*** Opening of Excerpted passage ***
Of an estimated 40,000 TB patients who registered with 214 government-run diagnostic and 1,029 treatment centres across the Khyber Pakhtunkhwa province last year, more than half, numbering 22,000, were women.

Jamila, 24, is “not the only woman who became afflicted with TB for failing to visit a doctor at the onset stage of her disease,” Dr Suleman Ahmed, her attending physician, told IPS. Others afflicted with the otherwise curable infectious disease also had to bear the brunt of ostracism by their communities, Dr Suleman said.

Amina Batool, who lives in Nowshera district, adjacent to Peshawar, the provincial capital of Khyber Pakhtunkhwa, could not see a doctor immediately despite her fear that she was showing signs of the dreaded disease.

“I had coughs, mild chest pains and evening fever, but my in-laws didn’t allow me to go to a hospital,” Batool told IPS. It was only when she became bed-ridden that she was finally brought to a hospital in Peshawar, where she learned she had chronic TB, Batool recounted as she lay in her hospital bed. Women with TB are often diagnosed late compared to men due to the former’s limited access to healthcare, preference for non-traditional healthcare and the stigma attached to the disease, especially among women, says WHO.

The social stigma is not only depriving women of treatment but is also causing more individuals to become infected with the disease, says the United Nations health agency. A patient, if left untreated, can infect 10 to 15 people in his or her close environment per year, says WHO.

“There are hundreds other [women afflicted with TB] in Khyber Pakhtunkhwa province and the Federally Administered Tribal Area (FATA), who are looked down upon,” said Dr Suleman Ahmed.

In 2009, about 258 women died of TB in the Khyber Pakhtunkhwa and FATA, which lies between the province and Afghanistan.

TB is the third leading cause of death among women of reproductive age, aged 15–44 years, in low-income countries and worldwide. It ranks fifth worldwide among women aged 20–59 years, says WHO.
*** Close of Excerpted passage ***
- Work task A -
Answer these questions from the TB passage:
(i) How many of the TB patients registered in Khyber Pakhtunkhwa last year were women?
(ii) In which district does Amina Batool live?
(iii) About how many women died of TB in Khyber Pakhtunkhwa and FATA in 2009?
- Work task B -
According to the TB passage, why are women with TB often diagnosed later than men?
The entries that follow have no connection to the TB passage.
*** Opening of Extracted information ***
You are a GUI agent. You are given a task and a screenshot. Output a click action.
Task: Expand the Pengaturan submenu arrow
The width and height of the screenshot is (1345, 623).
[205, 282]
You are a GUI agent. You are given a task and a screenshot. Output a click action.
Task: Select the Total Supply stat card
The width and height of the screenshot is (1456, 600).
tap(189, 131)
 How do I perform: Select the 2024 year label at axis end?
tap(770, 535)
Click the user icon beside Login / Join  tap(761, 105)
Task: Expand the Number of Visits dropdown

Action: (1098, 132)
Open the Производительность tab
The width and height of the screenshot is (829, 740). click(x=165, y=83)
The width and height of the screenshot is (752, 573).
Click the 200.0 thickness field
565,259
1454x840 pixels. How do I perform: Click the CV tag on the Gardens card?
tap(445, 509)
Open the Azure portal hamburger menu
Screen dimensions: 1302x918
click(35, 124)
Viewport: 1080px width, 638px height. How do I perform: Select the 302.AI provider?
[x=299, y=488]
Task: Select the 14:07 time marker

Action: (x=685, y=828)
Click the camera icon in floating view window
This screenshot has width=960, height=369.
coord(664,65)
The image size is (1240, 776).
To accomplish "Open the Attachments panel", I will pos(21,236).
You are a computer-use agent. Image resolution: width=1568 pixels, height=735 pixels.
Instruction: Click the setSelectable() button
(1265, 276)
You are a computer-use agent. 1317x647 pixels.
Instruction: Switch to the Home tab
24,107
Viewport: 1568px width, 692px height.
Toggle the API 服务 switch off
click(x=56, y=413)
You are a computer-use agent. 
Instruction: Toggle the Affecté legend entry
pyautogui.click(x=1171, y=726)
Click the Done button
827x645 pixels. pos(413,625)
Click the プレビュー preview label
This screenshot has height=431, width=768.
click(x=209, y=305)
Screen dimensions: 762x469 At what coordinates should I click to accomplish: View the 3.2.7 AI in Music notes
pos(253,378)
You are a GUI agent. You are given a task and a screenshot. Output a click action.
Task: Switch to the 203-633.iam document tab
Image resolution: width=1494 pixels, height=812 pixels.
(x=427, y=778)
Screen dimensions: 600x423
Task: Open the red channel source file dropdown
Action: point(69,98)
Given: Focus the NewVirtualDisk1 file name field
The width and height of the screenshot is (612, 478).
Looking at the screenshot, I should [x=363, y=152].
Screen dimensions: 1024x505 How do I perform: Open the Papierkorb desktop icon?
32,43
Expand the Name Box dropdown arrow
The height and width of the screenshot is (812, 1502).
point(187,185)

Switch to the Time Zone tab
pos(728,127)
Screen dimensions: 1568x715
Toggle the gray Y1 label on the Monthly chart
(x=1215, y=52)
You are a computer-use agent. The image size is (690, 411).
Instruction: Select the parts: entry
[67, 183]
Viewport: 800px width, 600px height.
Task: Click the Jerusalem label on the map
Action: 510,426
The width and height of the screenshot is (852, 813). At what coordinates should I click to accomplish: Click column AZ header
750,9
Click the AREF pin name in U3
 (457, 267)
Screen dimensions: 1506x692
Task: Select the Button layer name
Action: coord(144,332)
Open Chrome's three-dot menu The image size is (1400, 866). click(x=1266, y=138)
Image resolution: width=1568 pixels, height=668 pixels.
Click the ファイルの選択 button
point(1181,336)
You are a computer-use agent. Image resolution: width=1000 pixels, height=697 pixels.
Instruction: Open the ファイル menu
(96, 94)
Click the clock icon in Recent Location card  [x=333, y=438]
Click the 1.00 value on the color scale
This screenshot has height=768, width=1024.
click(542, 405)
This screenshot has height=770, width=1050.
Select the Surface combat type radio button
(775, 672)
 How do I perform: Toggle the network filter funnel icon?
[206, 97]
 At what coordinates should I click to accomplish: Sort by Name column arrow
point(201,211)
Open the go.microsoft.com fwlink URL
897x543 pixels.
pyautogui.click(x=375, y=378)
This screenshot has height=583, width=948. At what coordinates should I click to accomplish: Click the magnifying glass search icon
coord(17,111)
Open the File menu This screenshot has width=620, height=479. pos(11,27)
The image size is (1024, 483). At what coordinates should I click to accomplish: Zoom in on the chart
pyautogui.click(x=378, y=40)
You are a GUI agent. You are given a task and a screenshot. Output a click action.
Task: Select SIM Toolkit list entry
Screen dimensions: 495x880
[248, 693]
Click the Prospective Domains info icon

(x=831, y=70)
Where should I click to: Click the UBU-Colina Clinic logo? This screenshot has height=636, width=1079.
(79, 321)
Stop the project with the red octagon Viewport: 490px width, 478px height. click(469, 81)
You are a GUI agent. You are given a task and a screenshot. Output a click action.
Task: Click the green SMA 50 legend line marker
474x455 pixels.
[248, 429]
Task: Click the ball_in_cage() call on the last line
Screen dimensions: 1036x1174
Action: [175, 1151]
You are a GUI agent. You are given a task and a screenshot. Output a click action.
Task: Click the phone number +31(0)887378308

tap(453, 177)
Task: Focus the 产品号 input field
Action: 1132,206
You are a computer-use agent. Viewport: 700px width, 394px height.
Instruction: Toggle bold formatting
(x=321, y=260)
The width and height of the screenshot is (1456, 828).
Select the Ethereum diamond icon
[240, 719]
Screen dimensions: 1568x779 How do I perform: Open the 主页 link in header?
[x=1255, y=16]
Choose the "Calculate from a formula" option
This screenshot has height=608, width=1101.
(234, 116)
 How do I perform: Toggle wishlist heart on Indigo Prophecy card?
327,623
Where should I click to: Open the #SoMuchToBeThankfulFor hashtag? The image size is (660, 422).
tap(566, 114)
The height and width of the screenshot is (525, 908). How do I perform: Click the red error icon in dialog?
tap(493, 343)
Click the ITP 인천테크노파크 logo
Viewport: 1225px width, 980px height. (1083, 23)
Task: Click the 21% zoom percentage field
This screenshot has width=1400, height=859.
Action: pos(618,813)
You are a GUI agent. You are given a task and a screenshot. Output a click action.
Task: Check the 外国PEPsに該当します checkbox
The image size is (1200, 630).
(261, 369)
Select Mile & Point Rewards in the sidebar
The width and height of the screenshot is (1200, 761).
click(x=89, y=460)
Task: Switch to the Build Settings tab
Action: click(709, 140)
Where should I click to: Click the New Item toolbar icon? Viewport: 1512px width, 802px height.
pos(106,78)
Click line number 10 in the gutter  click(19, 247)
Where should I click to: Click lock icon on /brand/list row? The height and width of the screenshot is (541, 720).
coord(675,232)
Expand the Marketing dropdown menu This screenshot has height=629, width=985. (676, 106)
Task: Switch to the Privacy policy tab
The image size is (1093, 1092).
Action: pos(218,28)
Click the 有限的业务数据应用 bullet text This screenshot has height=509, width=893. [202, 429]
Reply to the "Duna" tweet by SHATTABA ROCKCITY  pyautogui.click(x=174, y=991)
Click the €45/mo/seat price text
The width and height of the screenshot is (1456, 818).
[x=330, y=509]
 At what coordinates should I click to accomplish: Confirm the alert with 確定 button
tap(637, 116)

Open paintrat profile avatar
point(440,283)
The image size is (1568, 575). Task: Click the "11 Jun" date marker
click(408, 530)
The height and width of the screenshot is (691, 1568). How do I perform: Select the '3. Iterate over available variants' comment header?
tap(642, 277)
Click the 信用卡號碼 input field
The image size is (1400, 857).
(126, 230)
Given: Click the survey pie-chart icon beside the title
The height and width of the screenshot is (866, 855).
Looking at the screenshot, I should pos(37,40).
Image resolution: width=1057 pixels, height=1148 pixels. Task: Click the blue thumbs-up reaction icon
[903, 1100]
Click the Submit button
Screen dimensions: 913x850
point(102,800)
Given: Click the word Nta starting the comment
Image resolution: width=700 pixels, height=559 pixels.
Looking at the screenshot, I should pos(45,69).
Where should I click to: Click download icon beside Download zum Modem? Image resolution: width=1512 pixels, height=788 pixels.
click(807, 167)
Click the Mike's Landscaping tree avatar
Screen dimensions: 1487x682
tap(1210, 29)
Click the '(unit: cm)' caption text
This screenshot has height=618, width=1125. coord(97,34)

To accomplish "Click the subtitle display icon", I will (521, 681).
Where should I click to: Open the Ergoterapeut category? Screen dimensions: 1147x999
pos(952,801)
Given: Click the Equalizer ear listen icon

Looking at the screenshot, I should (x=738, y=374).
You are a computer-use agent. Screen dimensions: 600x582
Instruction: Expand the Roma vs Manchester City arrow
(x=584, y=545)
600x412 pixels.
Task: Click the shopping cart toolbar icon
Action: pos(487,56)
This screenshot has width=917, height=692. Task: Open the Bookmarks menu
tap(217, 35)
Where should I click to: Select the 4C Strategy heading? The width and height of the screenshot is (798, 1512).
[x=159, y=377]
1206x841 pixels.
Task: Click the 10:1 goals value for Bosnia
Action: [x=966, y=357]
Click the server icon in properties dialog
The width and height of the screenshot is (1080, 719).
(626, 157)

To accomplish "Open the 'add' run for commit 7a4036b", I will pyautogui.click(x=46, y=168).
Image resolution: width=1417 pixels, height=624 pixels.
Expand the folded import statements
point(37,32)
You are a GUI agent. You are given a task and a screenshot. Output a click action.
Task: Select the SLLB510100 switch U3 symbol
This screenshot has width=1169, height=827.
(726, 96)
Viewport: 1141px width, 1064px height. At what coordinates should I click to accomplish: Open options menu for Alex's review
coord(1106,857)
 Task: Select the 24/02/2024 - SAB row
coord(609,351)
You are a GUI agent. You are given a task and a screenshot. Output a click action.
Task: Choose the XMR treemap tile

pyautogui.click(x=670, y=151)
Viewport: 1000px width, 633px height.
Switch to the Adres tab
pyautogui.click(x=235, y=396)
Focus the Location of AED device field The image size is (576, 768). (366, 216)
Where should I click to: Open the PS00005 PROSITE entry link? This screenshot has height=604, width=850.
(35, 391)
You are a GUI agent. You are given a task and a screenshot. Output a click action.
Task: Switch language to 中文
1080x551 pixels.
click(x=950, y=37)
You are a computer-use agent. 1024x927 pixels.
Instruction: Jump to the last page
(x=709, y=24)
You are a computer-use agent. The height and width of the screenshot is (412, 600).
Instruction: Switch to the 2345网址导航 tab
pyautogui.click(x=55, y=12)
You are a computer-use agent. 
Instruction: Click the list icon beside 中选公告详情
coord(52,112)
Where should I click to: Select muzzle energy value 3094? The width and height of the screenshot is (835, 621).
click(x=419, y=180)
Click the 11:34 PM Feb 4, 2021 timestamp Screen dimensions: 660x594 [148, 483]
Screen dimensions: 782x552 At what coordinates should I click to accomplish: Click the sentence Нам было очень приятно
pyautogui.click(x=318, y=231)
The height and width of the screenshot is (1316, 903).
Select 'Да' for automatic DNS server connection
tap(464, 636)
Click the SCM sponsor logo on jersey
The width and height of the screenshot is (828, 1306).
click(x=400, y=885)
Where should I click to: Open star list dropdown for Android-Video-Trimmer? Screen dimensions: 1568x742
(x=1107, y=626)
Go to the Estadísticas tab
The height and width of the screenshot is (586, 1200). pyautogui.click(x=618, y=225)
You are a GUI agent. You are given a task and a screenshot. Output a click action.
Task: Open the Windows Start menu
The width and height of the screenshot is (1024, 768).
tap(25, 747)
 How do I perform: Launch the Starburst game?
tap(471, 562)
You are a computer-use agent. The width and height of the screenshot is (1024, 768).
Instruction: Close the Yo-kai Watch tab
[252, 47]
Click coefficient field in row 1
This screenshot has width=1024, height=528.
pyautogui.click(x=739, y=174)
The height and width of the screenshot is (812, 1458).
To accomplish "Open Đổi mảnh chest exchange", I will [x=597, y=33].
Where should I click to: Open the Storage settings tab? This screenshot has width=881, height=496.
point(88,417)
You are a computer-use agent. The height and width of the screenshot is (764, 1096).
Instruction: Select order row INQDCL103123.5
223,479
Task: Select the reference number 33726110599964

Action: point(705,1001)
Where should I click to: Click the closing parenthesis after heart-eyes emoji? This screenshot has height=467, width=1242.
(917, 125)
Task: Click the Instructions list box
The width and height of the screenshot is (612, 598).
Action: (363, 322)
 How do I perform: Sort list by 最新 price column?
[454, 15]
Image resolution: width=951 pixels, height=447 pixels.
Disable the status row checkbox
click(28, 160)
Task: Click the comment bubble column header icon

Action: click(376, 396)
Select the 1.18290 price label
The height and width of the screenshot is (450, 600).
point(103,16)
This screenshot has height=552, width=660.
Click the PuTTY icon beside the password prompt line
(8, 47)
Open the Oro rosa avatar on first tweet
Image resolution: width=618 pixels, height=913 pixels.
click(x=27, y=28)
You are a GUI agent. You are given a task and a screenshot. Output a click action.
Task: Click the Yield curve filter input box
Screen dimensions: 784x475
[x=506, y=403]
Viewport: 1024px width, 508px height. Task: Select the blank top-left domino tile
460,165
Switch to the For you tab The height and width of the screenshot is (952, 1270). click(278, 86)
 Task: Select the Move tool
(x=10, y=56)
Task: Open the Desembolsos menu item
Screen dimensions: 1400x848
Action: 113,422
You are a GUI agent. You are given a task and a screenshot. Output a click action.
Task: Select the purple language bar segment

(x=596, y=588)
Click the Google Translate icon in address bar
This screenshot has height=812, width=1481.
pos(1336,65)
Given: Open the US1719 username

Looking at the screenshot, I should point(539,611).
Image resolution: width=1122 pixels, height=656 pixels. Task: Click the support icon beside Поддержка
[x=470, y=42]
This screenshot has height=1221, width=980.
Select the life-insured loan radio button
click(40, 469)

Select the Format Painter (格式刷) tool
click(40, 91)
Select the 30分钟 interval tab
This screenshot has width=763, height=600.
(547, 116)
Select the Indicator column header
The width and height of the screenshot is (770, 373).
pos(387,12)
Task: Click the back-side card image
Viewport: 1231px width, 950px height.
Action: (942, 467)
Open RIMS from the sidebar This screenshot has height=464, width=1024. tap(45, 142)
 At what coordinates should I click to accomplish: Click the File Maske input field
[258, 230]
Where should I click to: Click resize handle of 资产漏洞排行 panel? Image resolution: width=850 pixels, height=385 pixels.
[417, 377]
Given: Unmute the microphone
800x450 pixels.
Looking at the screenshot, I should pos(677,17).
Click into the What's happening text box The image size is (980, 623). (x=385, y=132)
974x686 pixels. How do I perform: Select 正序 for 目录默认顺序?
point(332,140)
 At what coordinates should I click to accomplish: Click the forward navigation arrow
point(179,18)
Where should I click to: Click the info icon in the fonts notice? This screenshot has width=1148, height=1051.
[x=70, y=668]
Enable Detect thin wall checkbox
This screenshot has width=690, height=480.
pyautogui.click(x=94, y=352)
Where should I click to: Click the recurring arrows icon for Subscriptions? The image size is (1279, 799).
*** Close of Extracted information ***
- Problem solution A -
(i) 22,000
(ii) Nowshera district
(iii) About 258

- Problem solution B -
According to WHO, women with TB are often diagnosed later than men because they have limited access to healthcare and prefer non-traditional healthcare. The stigma attached to the disease, especially among women, also delays diagnosis.